14/10/13

Los hijos malcriados de la democracia

Como la mayoría de las personas, solo conozco de manera muy rudimentaria los pormenores del llamado Obamacare. Desde su propio nacimiento, la falta de claridad, unida a la escasa información y a las tergiversaciones de sus adversarios, han sido uno de los lastres –no el único- de esta ley. Sin embargo, por lo poco que sé, me encuentro entre sus beneficiarios. Soy uno de los cuarenta y tantos millones de norteamericanos o residentes que podrán disponer de un seguro médico que sea eventualmente costeable o que al menos guarde una relación proporcionalmente aceptable con mis ingresos anuales. Además, el Affordable Care Act suprimió la abominable práctica de encarecer los seguros médicos –o denegarlos- a personas que padezcan lo que se conoce como “pre-existing conditions”, una categoría abierta a las más inescrupulosas especulaciones de las compañías aseguradoras.

Las predicciones sobre el eventual desastre económico que provocará la reforma sanitaria son no menos confusas que la propia ley. Por lo pronto, no pasan de ser meras conjeturas, muchas de ellas probablemente exageradas, aunque hayan desatado mucho más ruido que la hecatombe financiera que representó la guerra en Irak para la economía estadounidense.  Lo que en modo alguno puede discutirse es que costos de la salud actuales son exorbitantes. El sistema que los políticos conservadores más radicales se empecinan en apuntalar es un engendro, económicamente opresivo, incluso para muchos de los que poseen el privilegio de un seguro médico.

Los detractores del Affordable Care Act no parecen reparar en un imperativo ético que la sociedad norteamericana ha tardado demasiado en saldar: era inmoral que aproximadamente un quince porciento de la población–sin incluir a los inmigrantes ilegales, que siguen siendo dramáticamente excluidos del Affodable Care Act- careciese de seguro médico en la potencia más poderosa del planeta.

Los políticos del Tea Party y del ala conservadora republicana se indignan ante la exigencia de que cada ciudadano tenga que adquirir un seguro médico. La idea de que el gobierno fuerce a comprar algún tipo de póliza les parece un golpe a la democracia y a las libertades individuales. Pero el método al que han acudido para sabotear el Affordable Care Act es un atentado sin precedentes contra los valores democráticos que dicen defender. Los republicanos aspiran a imponer un modo despótico de hacer política. Se apoyan en un abuso del poder legislativo que con toda razón ha sido tildado de secuestro.  Los rehenes no son solo los empleados del gobierno federal y todas las otras empresas e individuos que de algún modo dependen del funcionamiento de los programas e instituciones gubernamentales; sino también, según coinciden la mayoría de los analistas, la economía mundial. Todo el planeta queda alarmantemente expuesto a las maniobras políticas de un grupo de congresistas que han evidenciado ser totalmente irresponsables.

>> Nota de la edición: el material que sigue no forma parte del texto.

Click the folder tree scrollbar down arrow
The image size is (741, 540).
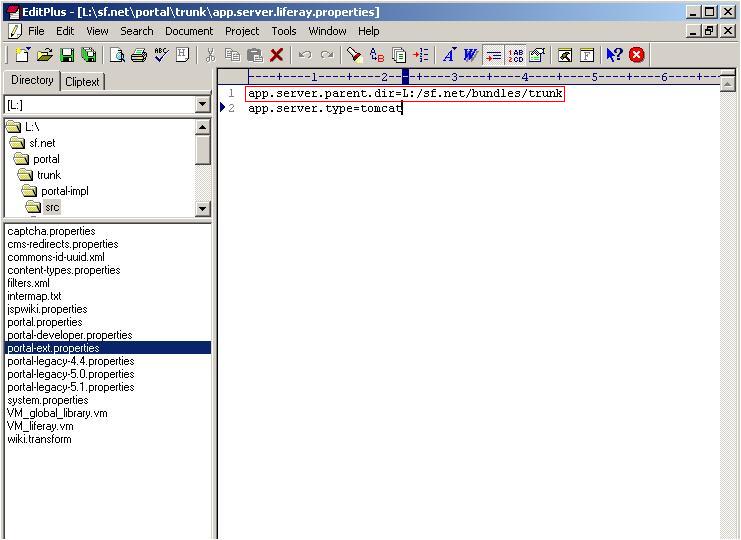(x=203, y=209)
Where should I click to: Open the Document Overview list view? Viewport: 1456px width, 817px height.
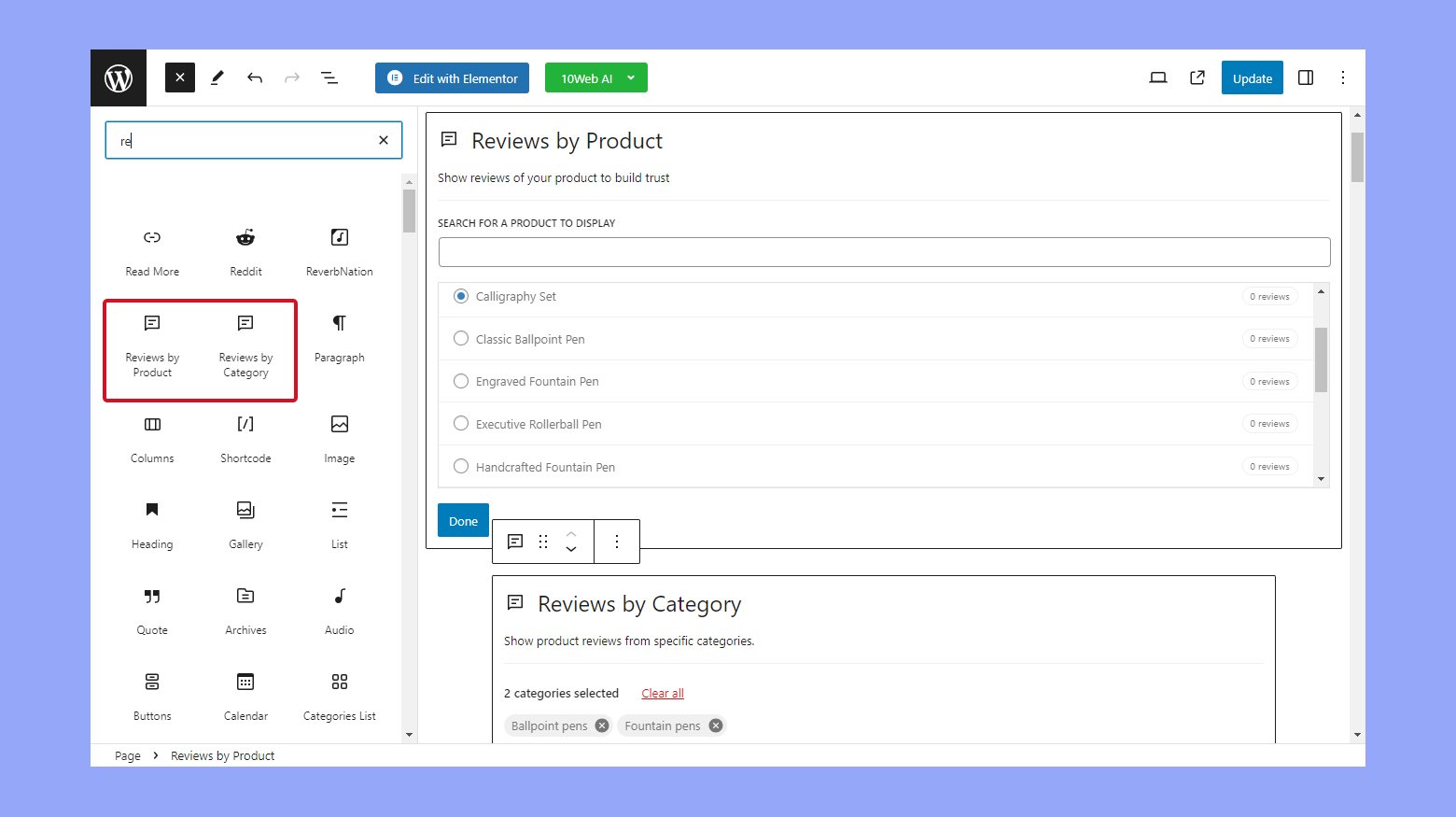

Hoy no parece haber dudas de que esta tentativa de secuestro fue desde un inicio desacertada. Pero se trata de una práctica que no es ajena al tipo de negociaciones que suelen proponer los republicanos y la propia iniciativa parece derivarse de la debilidad de Barack Obama, frecuentemente inclinado a satisfacer cualquiera de las demandas de sus opositores. Este comportamiento complaciente condujo a la pérdida de escaños de los demócratas en el Congreso, una vez que la opinión pública pudo constatar cuán vacilantes eran los representantes del partido que tenía el cometido de aliviar el descontento generalizado hacia las clases políticas. Con sus concesiones, a veces lacayunas, Obama no solo propició el ascenso de Tea Party al Congreso, sino que también inspiró esta nueva iniciativa de los legisladores republicanos.  

La situación actual es exasperante. Las tentativas por llegar a un acuerdo avanzan con lentitud y, por lo pronto, no pasan de ser meras pantomimas, destinadas a paliar el malestar generalizado. El partido republicano ha sido el principal castigado por las encuestas. La opinión pública norteamericana e internacional ejercen presiones; pero basta ver cualquiera de las intervenciones recientes de Ted Cruz para percibir cuán inspirado y triunfal se siente el senador de Texas. La impopularidad de su maratónico discurso no hizo mella sobre sus convicciones. Por el contrario, parece haberse convertido en un incentivo, comparable al de estrellas pop como Miley Cyrus, que se divierten con la idea de escandalizar a los medios.  Los republicanos más conservadores  contaban con recibir el rechazo de amplios sectores de la población y la propia parálisis y disfuncionalidad del gobierno se corresponde con sus objetivos políticos. Esta indiferencia ante la impopularidad y el sentimiento de implementar una agenda política les permite actuar de forma aventurera, sin vacilar ante la inminencia de un desajuste económico mundial, ni ante los elevados costos económicos –estimados en 300 millones de dólares diarios- de la crisis de gobernabilidad que han puesto en marcha.